CR7: Heart skeleton – Aortic coarctation – Mitral valve duplication 

Specimen 7.mp4

CR7:Heart skeleton – Aortic coarctation – Mitral valve duplication 

CASE HISTORY

This specimen was incidental findings in a woman who died from massive metastases in the spleen seven years after hysterectomy for adenocarcinoma of the body of the uterus. The calcification of the aortic valve was visualized radiologically as was the enlargement of the left atrium. 

PATHOLOGY

Heart section 160mmx150mmx18mm. The atrio-ventricular part of the heart has been mounted. At postmortem the heart weighed 499g due mainly to the left ventricular hypertrophy. The coronary arteries have been injected with radio-opaque material for the study of the coronary circulation but this did not show any significant abnormalities. The most striking lesion is the presence of a bar joining the aortic and posterior cusps of the mitral valve leaving two unequal orifices.
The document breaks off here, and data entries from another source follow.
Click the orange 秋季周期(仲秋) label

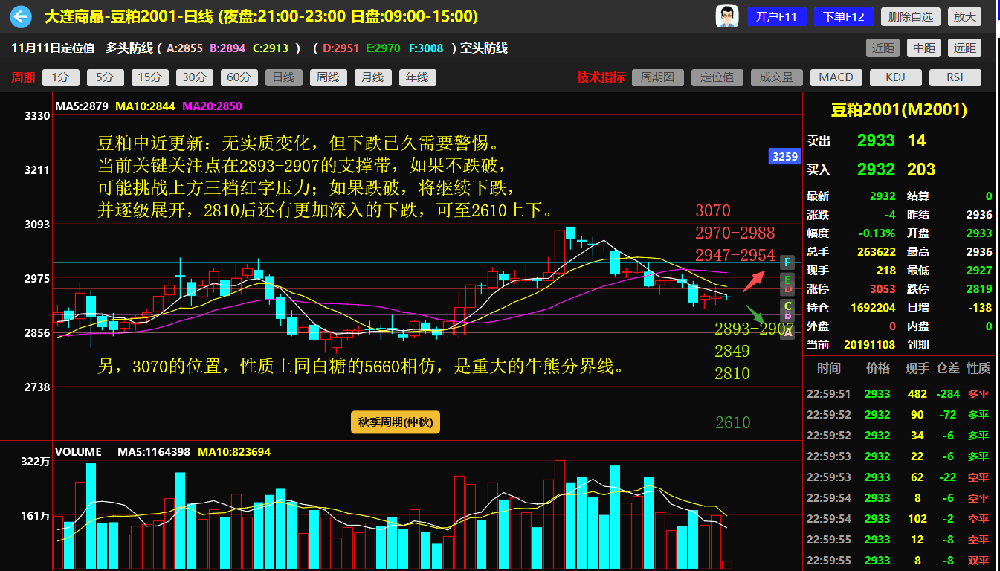(395, 422)
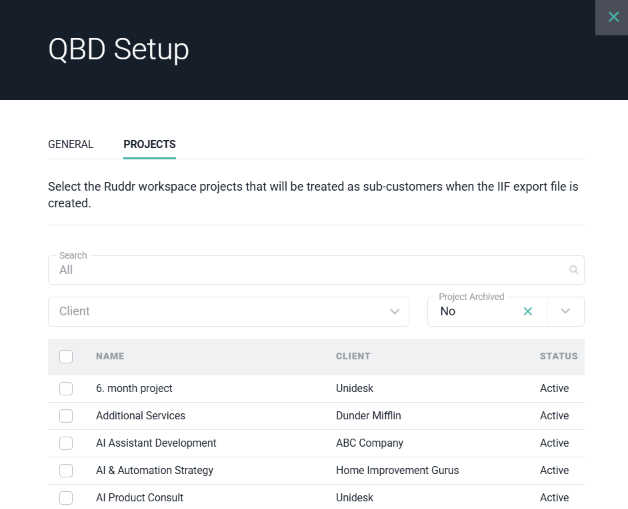This screenshot has width=628, height=509.
Task: Clear the Project Archived filter value
Action: [527, 311]
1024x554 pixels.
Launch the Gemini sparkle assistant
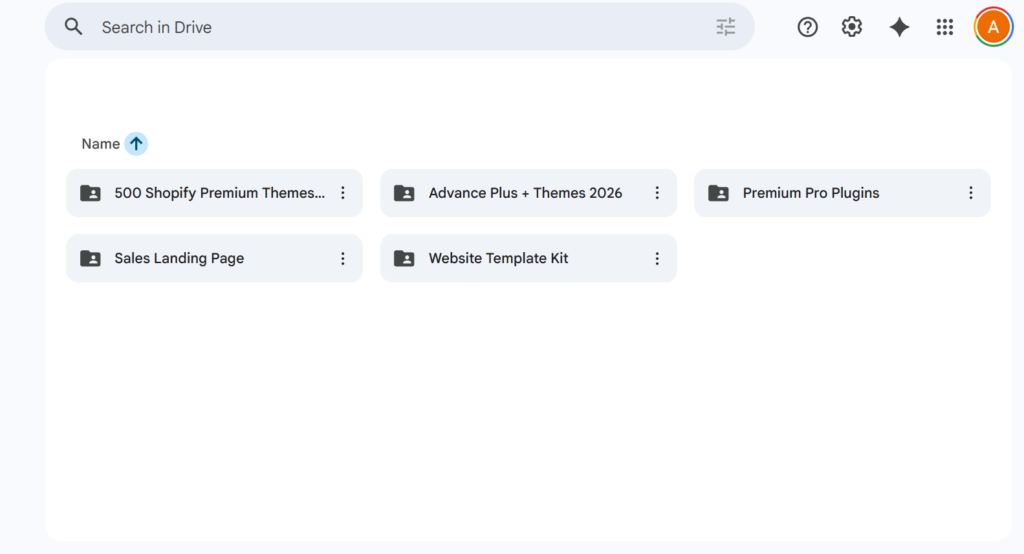(x=899, y=27)
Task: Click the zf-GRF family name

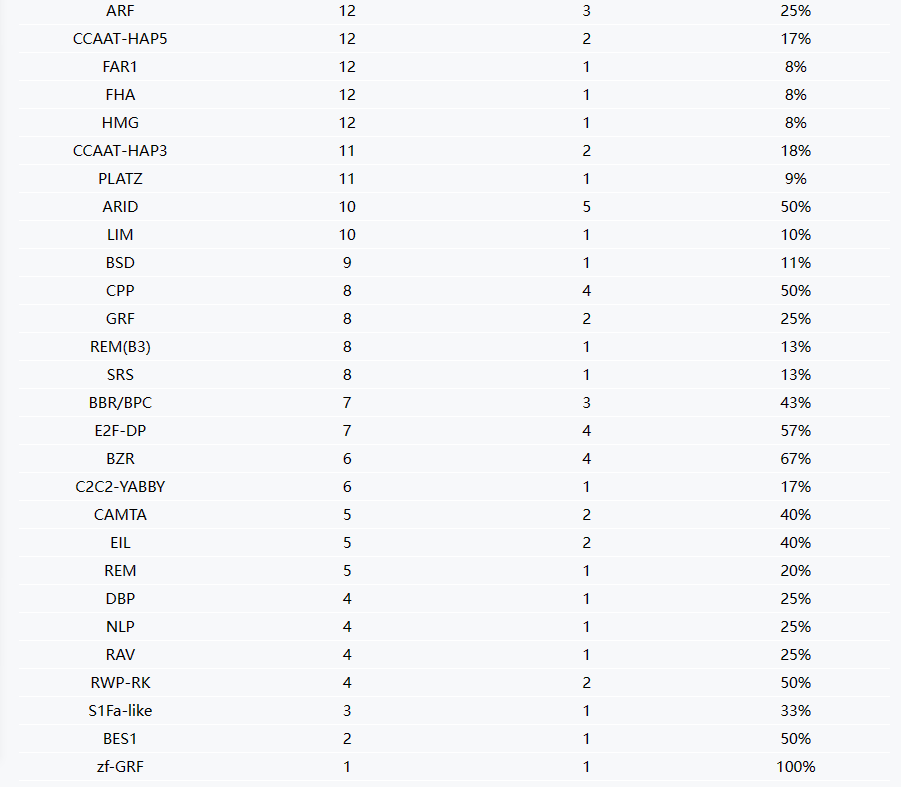Action: click(x=120, y=767)
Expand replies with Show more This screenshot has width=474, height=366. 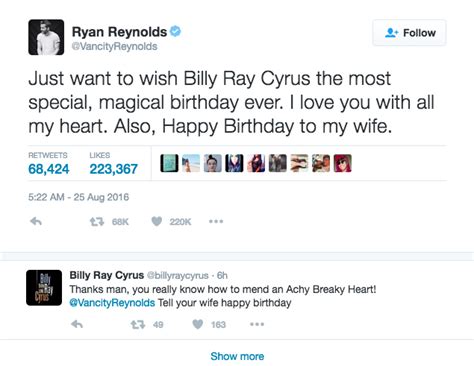[237, 356]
The aortic cusp of the mitral valve shows considerable calcification which is visible from the ventricular aspect as raised white nodules. The aortic valve is congenitally bi-cuspid, the two cusps being of equal size and the slit-like orifices being centrally placed. There is, in addition, considerable calcification in the sinuses of Valsalva and also on the ventricular aspect of the valve. This has caused aortic stenosis which is responsible for the ventricular hypertrophy. The pulmonary and tricuspid valves appear healthy. The aorta shows a relatively mild coarctation situated between the origin of the left subclavian and the site of the obliterated ductus arteriosus. This coarctation is not narrow enough to be of clinical significance and it was quite unsuspected during life, and at postmortem there was no development of the collaterals. In addition to the coarctation there is a peculiar dilation around the origin of the left subclavian artery.